Direktur Eksekutif Departemen Komunikasi BI Difi A. Johansyah melihat ada ulah spekulan yang memanfaatkan KPR untuk bermain. Caranya, mereka hanya menginvestasikan fulus untuk membayar uang muka pembelian rumah dan sisanya melalui KPR. Setelah harga naik, mereka menjual rumah tersebut untuk ambil untung.
Nah, modus ini membuat kenaikan harga properti menyebar ke semua segmen properti termasuk ke kelas bawah. Masalahnya, fenomena kenaikan harga properti yang luar biasa ini tak hanya terjadi di beberapa tempat di Jakarta dan sekitarnya. “Coba lihat ke Surabaya dan Balikpapan. Kenaikan harga properti di sana juga tak kalah tinggi,” kata Difi.
Namun, pengamat properti Panangian Simanungkalit menilai, bila BI bermaksud mencegah spekulan, kebijakan yang ditempuh kurang tepat. Spekulasi properti di Indonesia terjadi pada pembelian properti secara tunai alias di luar sistem perbankan. “Saya cenderung melihat BI ingin lebih mengawasi perbankan,” kata Panangian.

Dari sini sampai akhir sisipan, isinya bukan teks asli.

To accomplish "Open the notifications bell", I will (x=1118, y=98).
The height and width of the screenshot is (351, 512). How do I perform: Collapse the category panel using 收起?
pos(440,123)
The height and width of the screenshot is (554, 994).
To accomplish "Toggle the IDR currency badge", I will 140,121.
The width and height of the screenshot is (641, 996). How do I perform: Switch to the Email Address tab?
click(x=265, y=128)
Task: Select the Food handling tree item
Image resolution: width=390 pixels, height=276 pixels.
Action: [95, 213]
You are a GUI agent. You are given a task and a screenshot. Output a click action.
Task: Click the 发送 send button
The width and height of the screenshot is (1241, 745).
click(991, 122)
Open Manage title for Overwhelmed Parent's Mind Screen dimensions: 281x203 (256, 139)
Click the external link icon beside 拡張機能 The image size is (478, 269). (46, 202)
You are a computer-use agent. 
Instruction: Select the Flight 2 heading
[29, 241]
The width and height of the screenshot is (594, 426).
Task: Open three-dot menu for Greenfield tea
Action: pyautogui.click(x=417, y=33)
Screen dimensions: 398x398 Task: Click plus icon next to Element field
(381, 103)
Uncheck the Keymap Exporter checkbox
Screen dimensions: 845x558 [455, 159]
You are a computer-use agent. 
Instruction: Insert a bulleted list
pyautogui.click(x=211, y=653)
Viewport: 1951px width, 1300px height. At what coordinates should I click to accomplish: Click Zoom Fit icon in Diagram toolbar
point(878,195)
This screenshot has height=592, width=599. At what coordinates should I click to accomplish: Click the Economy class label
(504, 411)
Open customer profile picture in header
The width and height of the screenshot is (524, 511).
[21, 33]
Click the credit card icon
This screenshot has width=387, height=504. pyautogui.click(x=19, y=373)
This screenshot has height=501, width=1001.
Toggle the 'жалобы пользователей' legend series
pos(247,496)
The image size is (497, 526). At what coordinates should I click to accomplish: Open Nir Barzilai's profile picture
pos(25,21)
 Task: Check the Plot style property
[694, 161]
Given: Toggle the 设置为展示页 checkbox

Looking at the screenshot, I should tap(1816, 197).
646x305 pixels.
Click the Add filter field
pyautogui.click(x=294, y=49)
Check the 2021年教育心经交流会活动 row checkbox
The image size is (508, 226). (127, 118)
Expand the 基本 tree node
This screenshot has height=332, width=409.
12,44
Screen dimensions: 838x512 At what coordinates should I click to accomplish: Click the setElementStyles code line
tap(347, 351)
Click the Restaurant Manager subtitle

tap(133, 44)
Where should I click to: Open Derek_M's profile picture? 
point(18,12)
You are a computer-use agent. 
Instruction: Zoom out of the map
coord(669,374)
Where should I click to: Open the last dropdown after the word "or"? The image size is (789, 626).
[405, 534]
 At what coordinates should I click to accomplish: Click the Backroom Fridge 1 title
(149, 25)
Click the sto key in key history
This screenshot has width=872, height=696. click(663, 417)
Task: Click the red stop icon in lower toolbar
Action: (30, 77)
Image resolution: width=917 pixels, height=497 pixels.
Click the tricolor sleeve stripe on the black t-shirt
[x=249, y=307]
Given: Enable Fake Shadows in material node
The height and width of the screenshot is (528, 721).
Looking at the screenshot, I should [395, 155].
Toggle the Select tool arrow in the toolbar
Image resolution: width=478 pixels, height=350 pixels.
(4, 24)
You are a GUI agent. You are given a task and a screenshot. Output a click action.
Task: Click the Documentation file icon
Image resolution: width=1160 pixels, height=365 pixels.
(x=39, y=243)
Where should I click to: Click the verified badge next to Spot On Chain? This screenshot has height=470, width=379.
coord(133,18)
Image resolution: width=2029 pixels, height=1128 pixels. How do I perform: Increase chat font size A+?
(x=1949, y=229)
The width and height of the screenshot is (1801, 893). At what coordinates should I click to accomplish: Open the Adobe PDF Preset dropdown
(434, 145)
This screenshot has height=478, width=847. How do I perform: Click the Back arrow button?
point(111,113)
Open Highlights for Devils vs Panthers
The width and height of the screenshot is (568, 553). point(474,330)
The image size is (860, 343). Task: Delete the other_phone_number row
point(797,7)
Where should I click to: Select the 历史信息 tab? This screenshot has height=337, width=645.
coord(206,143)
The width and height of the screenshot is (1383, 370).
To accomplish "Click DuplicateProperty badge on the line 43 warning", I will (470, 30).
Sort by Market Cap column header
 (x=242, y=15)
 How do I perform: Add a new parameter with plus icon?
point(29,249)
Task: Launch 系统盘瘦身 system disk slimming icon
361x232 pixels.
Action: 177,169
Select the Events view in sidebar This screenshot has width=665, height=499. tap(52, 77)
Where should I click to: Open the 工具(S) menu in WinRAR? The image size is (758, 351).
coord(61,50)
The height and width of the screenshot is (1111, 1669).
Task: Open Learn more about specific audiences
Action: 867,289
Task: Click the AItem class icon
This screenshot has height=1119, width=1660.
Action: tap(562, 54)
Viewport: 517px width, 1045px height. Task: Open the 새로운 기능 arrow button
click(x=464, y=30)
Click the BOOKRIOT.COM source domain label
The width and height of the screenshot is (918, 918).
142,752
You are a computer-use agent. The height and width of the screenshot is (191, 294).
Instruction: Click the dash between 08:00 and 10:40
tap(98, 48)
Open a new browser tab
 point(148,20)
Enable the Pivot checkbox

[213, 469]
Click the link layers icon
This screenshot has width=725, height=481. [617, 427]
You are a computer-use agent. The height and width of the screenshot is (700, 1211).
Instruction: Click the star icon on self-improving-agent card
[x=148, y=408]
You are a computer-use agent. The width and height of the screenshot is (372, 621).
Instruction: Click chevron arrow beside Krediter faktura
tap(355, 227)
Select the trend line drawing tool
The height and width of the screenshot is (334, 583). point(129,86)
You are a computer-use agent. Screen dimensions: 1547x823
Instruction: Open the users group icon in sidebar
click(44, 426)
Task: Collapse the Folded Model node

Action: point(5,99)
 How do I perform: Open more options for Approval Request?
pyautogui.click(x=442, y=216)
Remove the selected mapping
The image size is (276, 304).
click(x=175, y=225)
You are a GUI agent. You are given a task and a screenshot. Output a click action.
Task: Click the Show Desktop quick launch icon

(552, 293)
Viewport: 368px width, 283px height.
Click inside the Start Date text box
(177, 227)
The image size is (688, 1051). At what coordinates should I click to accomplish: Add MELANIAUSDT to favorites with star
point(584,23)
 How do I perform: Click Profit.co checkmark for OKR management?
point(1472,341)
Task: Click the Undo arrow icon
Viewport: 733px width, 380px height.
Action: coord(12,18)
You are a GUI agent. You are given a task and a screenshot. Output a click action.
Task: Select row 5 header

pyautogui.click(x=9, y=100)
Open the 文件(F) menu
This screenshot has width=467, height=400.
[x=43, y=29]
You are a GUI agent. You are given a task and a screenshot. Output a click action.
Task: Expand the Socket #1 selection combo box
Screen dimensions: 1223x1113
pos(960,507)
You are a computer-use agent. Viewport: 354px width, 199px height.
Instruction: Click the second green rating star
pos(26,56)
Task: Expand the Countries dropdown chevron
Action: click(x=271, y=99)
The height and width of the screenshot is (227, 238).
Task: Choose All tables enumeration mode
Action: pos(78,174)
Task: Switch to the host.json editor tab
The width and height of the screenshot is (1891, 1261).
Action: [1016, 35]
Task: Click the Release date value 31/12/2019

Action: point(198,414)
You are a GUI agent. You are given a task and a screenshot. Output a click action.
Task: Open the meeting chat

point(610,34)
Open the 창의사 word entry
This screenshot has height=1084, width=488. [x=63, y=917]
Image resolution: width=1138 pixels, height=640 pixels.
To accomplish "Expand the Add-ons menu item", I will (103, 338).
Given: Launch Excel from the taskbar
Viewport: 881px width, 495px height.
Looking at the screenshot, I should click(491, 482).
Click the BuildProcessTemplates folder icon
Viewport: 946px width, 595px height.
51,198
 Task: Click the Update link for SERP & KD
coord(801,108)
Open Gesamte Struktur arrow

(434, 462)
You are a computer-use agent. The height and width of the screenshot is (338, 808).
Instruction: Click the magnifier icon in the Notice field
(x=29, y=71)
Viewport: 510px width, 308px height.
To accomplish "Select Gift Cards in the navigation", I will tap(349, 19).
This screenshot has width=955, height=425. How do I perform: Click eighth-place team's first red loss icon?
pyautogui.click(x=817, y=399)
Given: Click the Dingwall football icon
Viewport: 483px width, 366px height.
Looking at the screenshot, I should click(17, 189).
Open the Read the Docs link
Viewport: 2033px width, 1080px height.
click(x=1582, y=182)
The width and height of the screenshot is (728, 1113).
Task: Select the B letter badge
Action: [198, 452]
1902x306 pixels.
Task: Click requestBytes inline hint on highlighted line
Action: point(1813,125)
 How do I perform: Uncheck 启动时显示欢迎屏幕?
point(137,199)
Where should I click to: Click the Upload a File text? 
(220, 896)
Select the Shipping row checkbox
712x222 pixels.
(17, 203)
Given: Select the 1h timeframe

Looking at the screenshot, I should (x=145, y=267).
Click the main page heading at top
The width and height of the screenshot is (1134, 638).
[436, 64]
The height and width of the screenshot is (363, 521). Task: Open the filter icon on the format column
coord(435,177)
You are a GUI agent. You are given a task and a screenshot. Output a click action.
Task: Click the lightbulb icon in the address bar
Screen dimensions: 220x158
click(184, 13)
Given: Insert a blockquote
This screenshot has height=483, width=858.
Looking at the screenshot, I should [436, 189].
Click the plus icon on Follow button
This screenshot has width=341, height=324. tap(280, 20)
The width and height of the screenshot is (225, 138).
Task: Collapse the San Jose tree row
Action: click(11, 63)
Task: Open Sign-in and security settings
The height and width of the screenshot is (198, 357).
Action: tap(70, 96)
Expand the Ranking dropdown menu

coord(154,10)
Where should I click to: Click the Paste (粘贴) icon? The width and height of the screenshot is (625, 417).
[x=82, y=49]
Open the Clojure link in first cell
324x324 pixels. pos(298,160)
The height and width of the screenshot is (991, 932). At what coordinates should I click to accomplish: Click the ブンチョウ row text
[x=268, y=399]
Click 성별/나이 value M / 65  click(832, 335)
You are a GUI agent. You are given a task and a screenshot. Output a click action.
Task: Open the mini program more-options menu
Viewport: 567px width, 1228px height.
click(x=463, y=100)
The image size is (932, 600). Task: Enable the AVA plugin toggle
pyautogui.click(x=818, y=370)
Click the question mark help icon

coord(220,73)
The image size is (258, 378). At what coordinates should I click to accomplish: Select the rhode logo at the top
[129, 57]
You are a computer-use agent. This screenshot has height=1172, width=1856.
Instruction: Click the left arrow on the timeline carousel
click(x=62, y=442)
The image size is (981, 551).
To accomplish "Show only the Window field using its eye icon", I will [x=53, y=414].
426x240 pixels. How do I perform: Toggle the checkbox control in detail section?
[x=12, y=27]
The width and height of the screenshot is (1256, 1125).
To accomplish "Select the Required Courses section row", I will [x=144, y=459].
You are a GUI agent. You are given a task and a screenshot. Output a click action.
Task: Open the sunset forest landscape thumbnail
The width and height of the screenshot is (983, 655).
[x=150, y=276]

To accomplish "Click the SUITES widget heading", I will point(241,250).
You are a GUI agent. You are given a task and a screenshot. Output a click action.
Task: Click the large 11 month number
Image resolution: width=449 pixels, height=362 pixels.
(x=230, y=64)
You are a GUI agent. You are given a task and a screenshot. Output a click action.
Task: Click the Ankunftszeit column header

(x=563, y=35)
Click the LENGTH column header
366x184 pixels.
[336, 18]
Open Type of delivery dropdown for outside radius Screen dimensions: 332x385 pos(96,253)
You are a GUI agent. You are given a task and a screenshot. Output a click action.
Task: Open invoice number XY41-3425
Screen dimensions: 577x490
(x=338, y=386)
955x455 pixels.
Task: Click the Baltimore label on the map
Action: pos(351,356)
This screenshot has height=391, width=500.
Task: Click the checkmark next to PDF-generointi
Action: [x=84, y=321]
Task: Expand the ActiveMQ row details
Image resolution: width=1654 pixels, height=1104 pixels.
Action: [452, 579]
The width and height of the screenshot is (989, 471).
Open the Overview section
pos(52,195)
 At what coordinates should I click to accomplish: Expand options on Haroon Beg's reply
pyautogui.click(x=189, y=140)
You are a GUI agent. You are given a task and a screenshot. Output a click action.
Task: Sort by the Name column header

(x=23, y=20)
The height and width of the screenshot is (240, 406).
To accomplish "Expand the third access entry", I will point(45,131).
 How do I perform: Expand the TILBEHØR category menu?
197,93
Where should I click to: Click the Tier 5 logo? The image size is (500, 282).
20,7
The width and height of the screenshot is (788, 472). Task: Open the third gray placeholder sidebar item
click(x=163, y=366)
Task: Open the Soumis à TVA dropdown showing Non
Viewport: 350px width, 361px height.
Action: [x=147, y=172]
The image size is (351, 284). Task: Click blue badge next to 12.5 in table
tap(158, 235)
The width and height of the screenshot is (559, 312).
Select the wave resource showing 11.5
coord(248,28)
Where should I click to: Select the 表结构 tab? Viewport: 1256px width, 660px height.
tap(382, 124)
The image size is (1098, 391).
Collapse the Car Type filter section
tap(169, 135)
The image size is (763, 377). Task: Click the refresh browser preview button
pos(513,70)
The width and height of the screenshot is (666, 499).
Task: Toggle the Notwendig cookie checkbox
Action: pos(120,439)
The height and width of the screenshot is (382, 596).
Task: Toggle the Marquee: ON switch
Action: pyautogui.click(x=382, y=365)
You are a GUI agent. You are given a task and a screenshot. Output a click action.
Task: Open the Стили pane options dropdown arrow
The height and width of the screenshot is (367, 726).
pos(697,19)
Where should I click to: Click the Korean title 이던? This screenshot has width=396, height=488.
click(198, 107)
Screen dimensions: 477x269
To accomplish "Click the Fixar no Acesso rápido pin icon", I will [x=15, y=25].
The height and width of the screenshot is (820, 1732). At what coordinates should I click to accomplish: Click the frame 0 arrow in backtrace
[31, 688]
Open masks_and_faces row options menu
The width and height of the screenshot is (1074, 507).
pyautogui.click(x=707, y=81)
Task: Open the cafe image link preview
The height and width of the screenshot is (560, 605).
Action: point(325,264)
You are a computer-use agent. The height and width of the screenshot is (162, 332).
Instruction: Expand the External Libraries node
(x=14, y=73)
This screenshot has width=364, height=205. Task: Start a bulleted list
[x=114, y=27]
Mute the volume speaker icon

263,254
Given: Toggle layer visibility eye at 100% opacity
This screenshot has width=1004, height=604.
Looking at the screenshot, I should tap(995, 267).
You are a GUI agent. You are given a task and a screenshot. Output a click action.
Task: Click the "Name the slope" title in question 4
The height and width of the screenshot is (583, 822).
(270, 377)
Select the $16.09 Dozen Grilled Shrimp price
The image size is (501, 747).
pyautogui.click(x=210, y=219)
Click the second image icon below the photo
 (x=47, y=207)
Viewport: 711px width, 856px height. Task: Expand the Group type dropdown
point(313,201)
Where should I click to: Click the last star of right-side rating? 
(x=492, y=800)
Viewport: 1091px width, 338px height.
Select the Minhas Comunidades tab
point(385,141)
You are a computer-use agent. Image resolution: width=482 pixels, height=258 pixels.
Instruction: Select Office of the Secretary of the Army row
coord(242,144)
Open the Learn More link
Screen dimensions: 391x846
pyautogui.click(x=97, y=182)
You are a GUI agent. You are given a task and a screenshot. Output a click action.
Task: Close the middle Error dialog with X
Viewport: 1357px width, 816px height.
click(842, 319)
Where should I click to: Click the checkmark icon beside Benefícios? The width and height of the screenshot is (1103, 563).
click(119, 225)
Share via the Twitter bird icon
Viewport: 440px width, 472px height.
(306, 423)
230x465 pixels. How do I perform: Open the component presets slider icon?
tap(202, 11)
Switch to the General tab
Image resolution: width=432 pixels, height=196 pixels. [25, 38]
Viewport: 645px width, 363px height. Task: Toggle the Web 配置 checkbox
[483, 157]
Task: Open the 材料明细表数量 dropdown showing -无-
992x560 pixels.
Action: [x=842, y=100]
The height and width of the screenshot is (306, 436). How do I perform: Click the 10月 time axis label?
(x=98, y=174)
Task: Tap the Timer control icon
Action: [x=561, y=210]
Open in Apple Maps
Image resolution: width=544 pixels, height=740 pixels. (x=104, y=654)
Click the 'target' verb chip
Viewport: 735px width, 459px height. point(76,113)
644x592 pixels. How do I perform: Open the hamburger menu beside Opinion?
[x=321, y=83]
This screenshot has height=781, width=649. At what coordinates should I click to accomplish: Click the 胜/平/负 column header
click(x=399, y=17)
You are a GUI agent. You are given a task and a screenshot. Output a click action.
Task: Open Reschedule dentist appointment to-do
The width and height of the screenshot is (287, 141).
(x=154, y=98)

Selain spekulasi, Managing Director Ciputra Group Harun Hajadi mengatakan, ada dua faktor lain yang mendorong pertumbuhan harga, yaitu permintaan dan penawaran serta kebutuhan investasi. “Faktor permintaan dan penawaran masih yang terbesar,” katanya.
Direktur Century 21 Pertiwi Ali Hanafia melihat upaya BI cukup bagus untuk mengerem harga, tapi dia berharap kebijakan itu hanya diterapkan sementara. Menyikapi debitur KPR di atas tiga rumah, Ali berpendapat, bila memang porsi penghasilan debitur itu lebih dari 30%, berarti ada yang tidak beres dalam sistem perbankan. “Tapi, kalau tidak melanggar ketentuan, kenapa harus dibatasi?” dalihnya.